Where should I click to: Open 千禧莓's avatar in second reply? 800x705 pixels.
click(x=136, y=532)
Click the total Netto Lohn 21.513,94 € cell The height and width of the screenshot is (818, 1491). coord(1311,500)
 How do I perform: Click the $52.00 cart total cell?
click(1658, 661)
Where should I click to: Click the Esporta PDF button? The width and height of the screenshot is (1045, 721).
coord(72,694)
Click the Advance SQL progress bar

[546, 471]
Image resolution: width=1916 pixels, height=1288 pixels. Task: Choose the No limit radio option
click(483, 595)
....
→ **Problem requirements**: Restate each line of the records above without any deviation.

→ **Worked solution**:
Where should I click to: Open 千禧莓's avatar in second reply? 800x705 pixels.
click(x=136, y=532)
Click the total Netto Lohn 21.513,94 € cell The height and width of the screenshot is (818, 1491). coord(1311,500)
 How do I perform: Click the $52.00 cart total cell?
click(1658, 661)
Where should I click to: Click the Esporta PDF button? The width and height of the screenshot is (1045, 721).
coord(72,694)
Click the Advance SQL progress bar

[546, 471]
Image resolution: width=1916 pixels, height=1288 pixels. Task: Choose the No limit radio option
click(483, 595)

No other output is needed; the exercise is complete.